_WORK TO COMPLETE_
Copy the lines below word for word, leaving out the pictures.

-- Start INPUT ROWS --

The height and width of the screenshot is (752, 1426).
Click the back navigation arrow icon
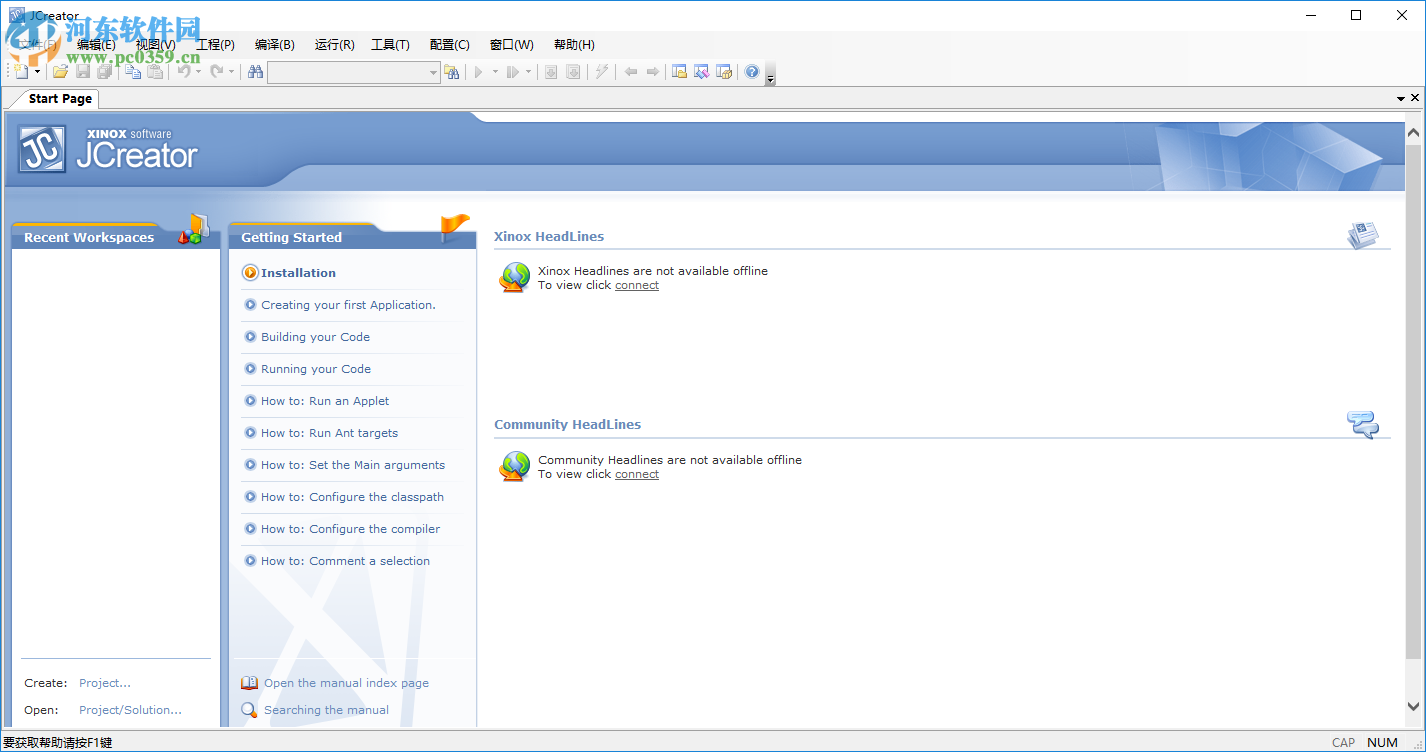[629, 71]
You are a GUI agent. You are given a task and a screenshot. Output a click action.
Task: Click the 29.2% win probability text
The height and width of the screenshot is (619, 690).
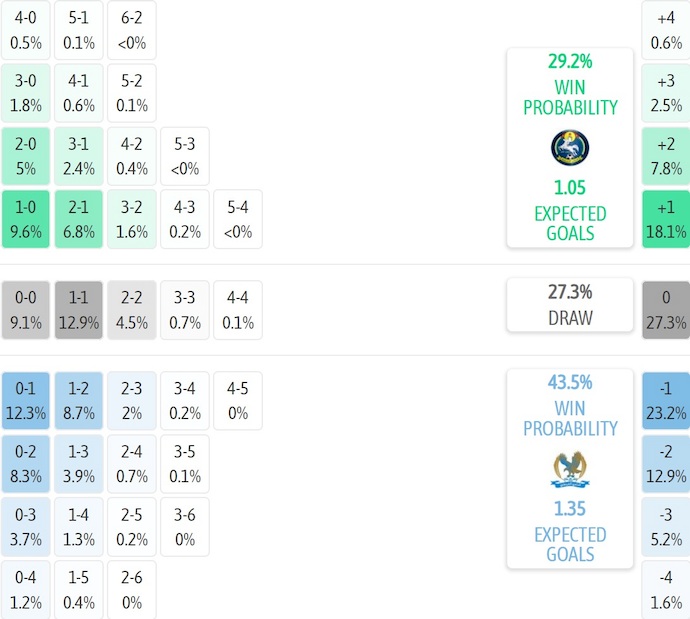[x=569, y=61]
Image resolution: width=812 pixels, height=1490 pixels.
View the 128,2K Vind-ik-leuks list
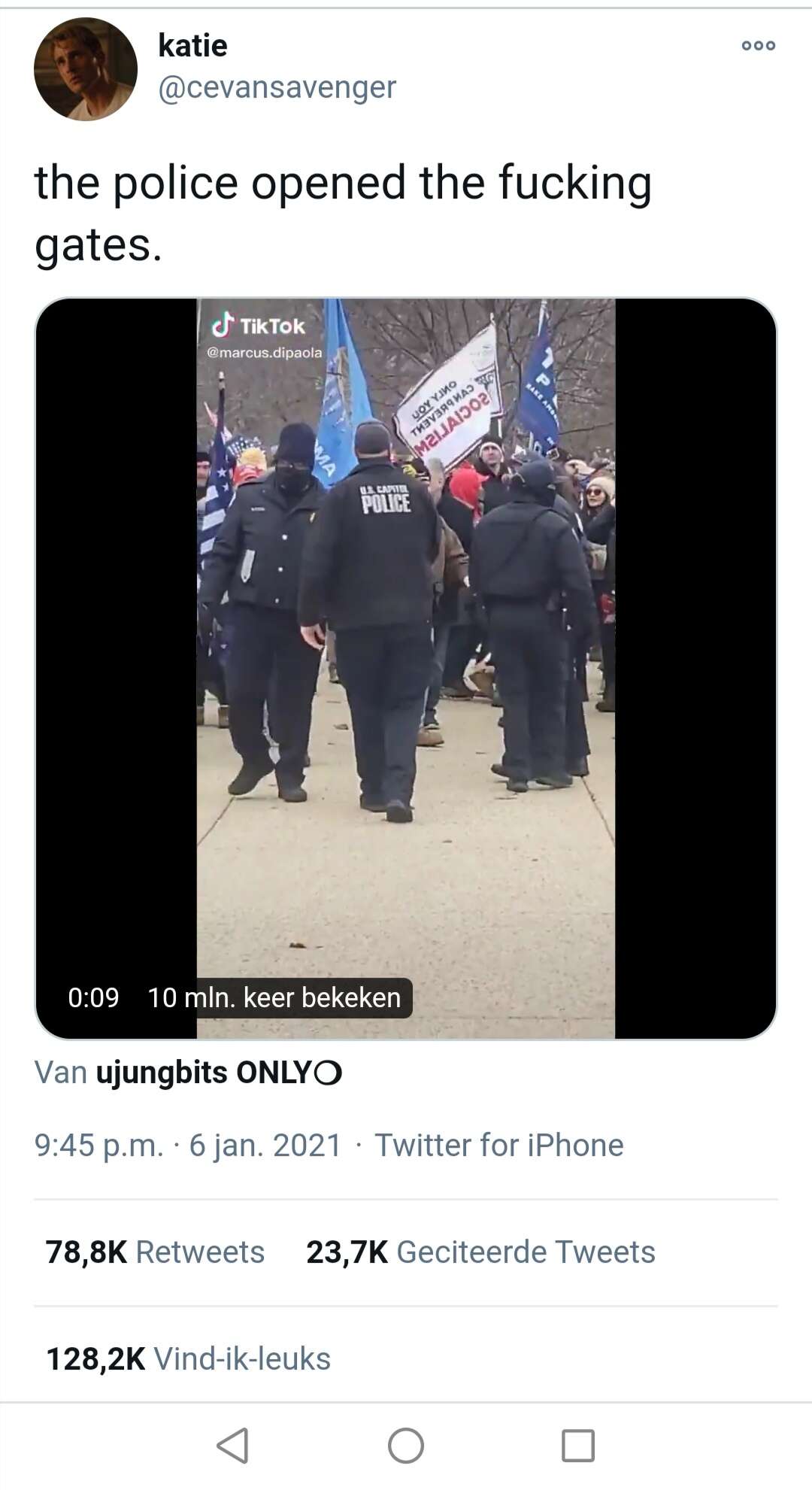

-- End INPUT ROWS --

_WRITTEN REPLY_
The height and width of the screenshot is (752, 1426).
Click the back navigation arrow icon
[629, 71]
You are a GUI agent. You are given a task and a screenshot. Output a click action.
Task: Click the 29.2% win probability text
The height and width of the screenshot is (619, 690).
[x=569, y=61]
Image resolution: width=812 pixels, height=1490 pixels.
View the 128,2K Vind-ik-leuks list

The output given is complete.